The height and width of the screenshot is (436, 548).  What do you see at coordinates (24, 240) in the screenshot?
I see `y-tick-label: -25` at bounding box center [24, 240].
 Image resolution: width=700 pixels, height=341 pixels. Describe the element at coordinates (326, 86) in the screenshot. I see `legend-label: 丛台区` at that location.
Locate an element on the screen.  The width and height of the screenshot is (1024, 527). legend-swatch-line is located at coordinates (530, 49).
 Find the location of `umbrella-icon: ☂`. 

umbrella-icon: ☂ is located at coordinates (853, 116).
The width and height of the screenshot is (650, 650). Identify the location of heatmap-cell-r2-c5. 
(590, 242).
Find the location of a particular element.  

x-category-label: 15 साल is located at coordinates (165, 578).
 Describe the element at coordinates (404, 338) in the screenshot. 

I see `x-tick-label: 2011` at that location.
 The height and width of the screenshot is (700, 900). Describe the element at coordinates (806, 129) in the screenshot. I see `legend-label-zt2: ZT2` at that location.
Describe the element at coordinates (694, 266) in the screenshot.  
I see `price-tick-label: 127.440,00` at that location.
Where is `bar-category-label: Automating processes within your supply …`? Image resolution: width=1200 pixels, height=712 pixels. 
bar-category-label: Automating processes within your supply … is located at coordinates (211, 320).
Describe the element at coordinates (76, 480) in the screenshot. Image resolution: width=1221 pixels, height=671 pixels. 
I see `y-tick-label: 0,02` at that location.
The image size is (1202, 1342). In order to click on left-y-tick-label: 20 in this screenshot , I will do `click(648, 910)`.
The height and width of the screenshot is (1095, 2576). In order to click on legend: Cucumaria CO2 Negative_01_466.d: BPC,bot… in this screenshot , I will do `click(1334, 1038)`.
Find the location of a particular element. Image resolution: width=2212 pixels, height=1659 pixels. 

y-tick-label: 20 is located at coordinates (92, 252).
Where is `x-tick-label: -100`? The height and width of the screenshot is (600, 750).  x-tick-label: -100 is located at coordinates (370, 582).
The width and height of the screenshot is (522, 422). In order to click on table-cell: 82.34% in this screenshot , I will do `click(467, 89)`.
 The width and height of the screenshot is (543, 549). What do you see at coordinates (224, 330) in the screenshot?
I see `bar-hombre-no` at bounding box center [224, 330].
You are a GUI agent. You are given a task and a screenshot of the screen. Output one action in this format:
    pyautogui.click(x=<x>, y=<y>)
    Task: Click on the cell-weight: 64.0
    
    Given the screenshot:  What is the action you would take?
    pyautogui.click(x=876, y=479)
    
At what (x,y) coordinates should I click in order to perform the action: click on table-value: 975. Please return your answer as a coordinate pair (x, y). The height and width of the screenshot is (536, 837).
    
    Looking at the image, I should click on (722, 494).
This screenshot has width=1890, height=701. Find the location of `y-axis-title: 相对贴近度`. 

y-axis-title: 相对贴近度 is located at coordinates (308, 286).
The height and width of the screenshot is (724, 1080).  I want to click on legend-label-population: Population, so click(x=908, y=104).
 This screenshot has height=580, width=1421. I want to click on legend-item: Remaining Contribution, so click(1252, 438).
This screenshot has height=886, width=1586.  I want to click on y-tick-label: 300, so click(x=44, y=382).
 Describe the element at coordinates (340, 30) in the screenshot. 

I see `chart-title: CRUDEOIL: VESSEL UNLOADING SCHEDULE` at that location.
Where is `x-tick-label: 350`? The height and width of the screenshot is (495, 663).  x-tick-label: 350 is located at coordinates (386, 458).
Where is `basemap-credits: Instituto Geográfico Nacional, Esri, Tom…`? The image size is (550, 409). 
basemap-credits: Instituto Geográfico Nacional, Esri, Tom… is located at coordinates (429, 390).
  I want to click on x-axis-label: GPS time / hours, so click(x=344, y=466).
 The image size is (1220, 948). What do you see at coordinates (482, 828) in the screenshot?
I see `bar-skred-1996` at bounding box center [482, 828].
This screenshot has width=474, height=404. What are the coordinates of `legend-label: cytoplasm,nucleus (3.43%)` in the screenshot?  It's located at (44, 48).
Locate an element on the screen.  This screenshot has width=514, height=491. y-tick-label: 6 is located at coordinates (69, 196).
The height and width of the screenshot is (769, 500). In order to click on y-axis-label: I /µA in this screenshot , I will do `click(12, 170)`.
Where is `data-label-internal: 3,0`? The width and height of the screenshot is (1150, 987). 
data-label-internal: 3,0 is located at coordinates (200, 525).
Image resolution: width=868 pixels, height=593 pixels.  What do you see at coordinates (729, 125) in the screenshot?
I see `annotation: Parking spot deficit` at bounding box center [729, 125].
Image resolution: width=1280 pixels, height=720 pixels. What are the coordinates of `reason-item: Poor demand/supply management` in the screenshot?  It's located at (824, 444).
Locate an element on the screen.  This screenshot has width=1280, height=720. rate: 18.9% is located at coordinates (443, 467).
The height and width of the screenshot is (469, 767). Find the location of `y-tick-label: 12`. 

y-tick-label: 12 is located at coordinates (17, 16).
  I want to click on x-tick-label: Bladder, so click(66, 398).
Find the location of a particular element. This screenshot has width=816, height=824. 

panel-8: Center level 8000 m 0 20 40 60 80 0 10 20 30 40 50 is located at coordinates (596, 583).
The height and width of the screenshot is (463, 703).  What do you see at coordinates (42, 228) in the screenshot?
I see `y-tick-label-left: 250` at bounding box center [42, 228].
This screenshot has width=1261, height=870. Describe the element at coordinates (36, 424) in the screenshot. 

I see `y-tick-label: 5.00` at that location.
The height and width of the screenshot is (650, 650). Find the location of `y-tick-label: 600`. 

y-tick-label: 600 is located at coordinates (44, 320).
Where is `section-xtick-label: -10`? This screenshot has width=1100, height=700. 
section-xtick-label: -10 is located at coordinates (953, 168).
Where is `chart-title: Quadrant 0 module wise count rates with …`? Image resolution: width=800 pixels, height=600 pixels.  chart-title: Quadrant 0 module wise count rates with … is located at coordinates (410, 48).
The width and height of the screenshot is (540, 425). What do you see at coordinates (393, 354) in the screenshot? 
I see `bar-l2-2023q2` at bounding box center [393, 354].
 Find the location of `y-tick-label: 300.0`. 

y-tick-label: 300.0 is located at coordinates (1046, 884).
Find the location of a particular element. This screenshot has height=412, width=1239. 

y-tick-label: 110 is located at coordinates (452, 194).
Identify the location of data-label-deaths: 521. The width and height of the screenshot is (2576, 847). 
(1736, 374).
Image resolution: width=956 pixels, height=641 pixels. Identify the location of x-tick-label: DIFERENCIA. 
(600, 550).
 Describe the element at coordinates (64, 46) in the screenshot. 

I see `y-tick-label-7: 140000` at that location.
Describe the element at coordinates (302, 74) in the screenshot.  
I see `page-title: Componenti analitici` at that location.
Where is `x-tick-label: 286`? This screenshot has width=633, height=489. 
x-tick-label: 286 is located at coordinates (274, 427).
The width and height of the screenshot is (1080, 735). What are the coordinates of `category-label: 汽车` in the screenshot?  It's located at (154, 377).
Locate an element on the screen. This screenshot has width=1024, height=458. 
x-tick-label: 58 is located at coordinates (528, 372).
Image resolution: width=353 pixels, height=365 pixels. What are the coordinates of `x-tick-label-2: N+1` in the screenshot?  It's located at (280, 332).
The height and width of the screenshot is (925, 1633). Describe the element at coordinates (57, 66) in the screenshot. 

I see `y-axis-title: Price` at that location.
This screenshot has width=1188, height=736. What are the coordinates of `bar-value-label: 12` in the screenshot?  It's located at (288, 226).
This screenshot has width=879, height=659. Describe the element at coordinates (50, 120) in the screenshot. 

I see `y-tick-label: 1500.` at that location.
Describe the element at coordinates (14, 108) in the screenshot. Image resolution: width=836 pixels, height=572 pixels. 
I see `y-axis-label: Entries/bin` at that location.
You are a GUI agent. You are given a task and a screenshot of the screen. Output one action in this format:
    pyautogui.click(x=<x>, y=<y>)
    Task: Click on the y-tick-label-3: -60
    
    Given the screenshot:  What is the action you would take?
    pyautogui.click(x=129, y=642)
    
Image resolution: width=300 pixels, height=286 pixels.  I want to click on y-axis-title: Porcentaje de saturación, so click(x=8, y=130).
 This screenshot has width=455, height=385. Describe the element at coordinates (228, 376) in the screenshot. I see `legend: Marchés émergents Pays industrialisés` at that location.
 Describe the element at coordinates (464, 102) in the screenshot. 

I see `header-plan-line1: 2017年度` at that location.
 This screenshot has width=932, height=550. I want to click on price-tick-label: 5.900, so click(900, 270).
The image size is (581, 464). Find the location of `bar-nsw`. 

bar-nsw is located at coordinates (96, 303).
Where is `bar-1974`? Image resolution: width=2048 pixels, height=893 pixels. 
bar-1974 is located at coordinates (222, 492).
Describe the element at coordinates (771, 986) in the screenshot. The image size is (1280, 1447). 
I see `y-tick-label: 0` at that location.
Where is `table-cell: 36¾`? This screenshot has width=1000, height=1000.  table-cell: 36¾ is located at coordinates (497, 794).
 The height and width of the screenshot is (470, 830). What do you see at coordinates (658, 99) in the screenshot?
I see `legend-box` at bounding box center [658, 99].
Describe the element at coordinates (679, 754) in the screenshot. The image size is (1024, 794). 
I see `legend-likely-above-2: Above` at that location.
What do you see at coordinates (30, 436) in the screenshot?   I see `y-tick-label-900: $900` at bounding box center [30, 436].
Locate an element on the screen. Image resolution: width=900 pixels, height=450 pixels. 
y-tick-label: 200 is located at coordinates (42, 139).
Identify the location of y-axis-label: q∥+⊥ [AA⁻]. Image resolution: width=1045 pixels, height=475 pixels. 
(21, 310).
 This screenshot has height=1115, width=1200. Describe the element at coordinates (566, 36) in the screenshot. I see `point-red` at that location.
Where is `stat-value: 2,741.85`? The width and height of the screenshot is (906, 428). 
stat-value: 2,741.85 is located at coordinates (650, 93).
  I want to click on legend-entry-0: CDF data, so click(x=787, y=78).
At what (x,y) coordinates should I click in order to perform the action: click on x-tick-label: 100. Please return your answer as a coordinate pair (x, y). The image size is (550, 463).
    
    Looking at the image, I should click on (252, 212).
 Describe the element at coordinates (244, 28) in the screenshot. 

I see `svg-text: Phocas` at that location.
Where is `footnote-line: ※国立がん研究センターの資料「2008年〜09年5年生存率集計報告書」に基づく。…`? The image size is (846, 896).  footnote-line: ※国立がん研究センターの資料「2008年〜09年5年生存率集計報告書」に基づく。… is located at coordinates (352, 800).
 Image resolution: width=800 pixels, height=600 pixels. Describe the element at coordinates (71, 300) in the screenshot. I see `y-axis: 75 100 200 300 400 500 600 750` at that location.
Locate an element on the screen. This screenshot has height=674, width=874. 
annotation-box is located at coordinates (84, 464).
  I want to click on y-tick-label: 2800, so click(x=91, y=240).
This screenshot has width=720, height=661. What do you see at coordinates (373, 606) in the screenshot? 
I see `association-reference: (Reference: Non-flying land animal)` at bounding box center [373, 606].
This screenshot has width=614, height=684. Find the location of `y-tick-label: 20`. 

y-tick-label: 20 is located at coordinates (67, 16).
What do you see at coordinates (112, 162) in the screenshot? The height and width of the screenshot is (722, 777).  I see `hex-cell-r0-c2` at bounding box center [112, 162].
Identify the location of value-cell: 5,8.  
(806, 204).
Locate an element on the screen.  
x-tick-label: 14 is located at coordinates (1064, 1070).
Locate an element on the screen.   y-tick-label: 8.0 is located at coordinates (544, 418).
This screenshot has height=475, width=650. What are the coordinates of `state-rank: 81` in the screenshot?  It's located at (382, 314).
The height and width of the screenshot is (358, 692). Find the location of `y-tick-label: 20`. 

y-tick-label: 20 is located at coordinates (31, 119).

**Tâche:** Restituez sous forme de liste JSON de chaînes, à raison d'une chaîne par ligne et en omettant les lignes vides, uniquement la portion du matériau qui s'ouvre sur la ligne contenant « Locate an element on the screen. Image » et se clôt sur la ligne contenant « I want to click on y-tick-label: 2800, so », ces deux lignes incluses.

**Résultat de l'exercice:**
[
  "Locate an element on the screen. Image resolution: width=900 pixels, height=450 pixels. ",
  "y-tick-label: 200 is located at coordinates (42, 139).",
  "Identify the location of y-axis-label: q∥+⊥ [AA⁻]. Image resolution: width=1045 pixels, height=475 pixels. ",
  "(21, 310).",
  " This screenshot has height=1115, width=1200. Describe the element at coordinates (566, 36) in the screenshot. I see `point-red` at that location.",
  "Where is `stat-value: 2,741.85`? The width and height of the screenshot is (906, 428). ",
  "stat-value: 2,741.85 is located at coordinates (650, 93).",
  "  I want to click on legend-entry-0: CDF data, so click(x=787, y=78).",
  "At what (x,y) coordinates should I click in order to perform the action: click on x-tick-label: 100. Please return your answer as a coordinate pair (x, y). The image size is (550, 463).",
  "    Looking at the image, I should click on (252, 212).",
  " Describe the element at coordinates (244, 28) in the screenshot. ",
  "I see `svg-text: Phocas` at that location.",
  "Where is `footnote-line: ※国立がん研究センターの資料「2008年〜09年5年生存率集計報告書」に基づく。…`? The image size is (846, 896).  footnote-line: ※国立がん研究センターの資料「2008年〜09年5年生存率集計報告書」に基づく。… is located at coordinates (352, 800).",
  " Image resolution: width=800 pixels, height=600 pixels. Describe the element at coordinates (71, 300) in the screenshot. I see `y-axis: 75 100 200 300 400 500 600 750` at that location.",
  "Locate an element on the screen. This screenshot has height=674, width=874. ",
  "annotation-box is located at coordinates (84, 464).",
  "  I want to click on y-tick-label: 2800, so click(x=91, y=240)."
]